Collected data:
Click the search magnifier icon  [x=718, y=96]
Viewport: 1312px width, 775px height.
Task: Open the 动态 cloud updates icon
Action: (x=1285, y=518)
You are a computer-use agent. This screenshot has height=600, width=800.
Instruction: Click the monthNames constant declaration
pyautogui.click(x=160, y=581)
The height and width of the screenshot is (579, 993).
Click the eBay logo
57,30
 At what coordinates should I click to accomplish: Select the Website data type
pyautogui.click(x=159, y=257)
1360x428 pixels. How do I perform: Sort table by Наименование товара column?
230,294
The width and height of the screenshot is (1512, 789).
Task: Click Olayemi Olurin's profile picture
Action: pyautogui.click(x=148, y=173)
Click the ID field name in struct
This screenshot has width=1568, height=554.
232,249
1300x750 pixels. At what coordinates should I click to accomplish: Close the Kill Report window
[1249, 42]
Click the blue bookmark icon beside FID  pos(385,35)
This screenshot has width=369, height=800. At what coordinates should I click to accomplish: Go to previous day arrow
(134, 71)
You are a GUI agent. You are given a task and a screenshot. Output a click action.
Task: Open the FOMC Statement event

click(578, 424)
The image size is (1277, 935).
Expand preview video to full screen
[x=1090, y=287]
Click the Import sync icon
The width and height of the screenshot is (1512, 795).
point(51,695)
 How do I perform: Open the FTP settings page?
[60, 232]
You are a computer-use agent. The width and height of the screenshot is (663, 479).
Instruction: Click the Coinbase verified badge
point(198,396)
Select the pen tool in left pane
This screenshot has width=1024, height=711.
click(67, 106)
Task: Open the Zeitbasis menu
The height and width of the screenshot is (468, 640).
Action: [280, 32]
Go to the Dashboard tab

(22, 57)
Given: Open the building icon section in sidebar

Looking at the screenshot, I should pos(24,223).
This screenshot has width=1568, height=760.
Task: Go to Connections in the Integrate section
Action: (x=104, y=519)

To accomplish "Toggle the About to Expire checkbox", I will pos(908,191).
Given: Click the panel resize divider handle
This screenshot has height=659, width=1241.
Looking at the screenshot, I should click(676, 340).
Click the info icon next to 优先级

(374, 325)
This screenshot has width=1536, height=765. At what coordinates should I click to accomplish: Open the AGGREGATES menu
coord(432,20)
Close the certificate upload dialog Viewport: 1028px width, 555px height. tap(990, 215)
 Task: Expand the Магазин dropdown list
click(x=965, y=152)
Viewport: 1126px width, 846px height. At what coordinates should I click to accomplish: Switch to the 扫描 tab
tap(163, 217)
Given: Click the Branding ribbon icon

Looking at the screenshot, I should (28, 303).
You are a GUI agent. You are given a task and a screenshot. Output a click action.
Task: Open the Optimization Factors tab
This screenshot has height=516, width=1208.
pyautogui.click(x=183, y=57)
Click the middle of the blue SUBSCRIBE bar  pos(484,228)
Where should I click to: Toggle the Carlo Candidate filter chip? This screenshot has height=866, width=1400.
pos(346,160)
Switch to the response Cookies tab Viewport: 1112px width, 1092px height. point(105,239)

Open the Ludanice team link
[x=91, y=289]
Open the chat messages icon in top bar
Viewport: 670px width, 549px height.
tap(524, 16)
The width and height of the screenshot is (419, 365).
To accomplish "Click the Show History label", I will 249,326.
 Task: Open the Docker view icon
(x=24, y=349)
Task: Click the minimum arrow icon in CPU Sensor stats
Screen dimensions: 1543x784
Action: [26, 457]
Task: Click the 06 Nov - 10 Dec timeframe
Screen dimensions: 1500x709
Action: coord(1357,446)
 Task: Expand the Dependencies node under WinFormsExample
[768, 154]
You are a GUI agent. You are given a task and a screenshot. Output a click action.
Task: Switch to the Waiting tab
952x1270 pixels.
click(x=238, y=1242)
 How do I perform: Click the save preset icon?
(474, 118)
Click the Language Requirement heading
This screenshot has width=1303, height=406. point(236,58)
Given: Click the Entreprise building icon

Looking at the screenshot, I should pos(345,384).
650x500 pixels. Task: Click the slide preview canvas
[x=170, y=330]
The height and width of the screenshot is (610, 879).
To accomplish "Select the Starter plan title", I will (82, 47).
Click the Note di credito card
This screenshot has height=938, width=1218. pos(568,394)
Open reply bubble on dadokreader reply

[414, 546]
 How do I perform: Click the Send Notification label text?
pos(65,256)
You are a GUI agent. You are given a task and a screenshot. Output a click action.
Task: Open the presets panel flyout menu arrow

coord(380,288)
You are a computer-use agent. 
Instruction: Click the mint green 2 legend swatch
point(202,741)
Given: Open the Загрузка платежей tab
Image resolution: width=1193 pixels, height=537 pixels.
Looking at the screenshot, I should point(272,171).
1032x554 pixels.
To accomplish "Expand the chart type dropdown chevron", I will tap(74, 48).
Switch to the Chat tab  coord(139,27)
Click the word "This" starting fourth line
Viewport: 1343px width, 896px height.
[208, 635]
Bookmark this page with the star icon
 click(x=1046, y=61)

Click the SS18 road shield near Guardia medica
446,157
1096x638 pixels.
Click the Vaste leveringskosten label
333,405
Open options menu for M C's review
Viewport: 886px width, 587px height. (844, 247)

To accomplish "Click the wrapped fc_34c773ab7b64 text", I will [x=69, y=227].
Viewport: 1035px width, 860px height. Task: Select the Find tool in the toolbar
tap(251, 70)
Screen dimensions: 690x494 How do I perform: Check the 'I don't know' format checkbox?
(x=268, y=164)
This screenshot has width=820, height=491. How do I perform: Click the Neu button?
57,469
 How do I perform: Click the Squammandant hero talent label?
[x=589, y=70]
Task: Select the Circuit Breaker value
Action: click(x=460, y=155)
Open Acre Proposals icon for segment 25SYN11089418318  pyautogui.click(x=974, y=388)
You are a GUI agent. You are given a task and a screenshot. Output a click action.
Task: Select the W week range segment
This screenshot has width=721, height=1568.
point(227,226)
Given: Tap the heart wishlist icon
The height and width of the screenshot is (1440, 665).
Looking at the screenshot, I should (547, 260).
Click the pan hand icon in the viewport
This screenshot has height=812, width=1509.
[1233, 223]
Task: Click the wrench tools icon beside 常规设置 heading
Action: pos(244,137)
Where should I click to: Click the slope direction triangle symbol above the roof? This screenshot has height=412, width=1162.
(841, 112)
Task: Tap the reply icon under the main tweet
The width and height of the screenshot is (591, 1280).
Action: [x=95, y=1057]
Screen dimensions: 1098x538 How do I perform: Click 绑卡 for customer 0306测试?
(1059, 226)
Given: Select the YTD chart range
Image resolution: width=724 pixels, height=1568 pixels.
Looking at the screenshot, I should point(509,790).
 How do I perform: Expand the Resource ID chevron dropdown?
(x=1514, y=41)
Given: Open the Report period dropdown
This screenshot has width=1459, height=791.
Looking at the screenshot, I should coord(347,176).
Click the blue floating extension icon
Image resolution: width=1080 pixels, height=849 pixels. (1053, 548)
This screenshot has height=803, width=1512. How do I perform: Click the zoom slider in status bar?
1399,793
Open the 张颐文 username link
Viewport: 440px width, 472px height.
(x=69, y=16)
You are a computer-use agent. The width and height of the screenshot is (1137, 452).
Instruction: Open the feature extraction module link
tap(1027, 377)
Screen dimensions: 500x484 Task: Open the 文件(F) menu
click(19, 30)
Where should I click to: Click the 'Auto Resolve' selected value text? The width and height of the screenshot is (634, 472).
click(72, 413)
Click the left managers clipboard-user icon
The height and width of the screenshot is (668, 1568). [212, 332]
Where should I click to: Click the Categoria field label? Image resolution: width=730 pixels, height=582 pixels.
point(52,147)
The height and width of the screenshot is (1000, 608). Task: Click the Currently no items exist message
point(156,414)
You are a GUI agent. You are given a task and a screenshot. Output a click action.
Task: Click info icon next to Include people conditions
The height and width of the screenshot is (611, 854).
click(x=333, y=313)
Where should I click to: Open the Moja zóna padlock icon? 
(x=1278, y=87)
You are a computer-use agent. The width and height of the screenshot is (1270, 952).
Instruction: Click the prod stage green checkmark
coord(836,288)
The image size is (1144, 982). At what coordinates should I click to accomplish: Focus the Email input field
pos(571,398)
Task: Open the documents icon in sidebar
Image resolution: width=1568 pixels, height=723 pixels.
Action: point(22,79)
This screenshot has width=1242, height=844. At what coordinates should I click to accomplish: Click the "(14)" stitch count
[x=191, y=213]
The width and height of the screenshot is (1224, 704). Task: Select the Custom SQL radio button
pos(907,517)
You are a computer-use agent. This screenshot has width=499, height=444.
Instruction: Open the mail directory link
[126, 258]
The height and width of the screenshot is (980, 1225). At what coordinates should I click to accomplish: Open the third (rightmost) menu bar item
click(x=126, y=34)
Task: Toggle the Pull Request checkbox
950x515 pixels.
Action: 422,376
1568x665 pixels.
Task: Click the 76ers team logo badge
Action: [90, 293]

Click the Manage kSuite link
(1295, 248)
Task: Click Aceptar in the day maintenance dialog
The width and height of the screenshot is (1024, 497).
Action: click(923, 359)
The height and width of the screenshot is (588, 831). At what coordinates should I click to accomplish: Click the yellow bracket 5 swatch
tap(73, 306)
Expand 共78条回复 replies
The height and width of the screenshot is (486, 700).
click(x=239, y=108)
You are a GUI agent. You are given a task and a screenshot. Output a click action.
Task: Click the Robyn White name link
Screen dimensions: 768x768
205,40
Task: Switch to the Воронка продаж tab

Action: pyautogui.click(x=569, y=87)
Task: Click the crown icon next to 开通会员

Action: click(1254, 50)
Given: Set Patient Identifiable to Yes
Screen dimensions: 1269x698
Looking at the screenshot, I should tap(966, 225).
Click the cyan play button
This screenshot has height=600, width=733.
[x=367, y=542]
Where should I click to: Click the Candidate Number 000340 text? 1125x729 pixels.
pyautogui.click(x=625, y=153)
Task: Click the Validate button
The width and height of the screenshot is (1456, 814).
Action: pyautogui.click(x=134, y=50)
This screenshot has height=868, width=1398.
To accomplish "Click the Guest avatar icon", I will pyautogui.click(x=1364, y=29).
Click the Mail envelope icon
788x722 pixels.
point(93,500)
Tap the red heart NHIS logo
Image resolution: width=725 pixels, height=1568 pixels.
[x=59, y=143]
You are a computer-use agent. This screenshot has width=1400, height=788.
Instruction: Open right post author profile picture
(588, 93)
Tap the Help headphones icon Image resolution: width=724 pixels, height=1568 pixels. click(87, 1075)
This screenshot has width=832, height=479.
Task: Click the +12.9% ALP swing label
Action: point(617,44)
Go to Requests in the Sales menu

WHAT YOU HAVE TO DO: A line qualifies when it holds the word "chart"; report all qualifying lines from the records above.

SOLUTION TO THIS TASK:
To accomplish "Expand the chart type dropdown chevron", I will tap(74, 48).
Given: Select the YTD chart range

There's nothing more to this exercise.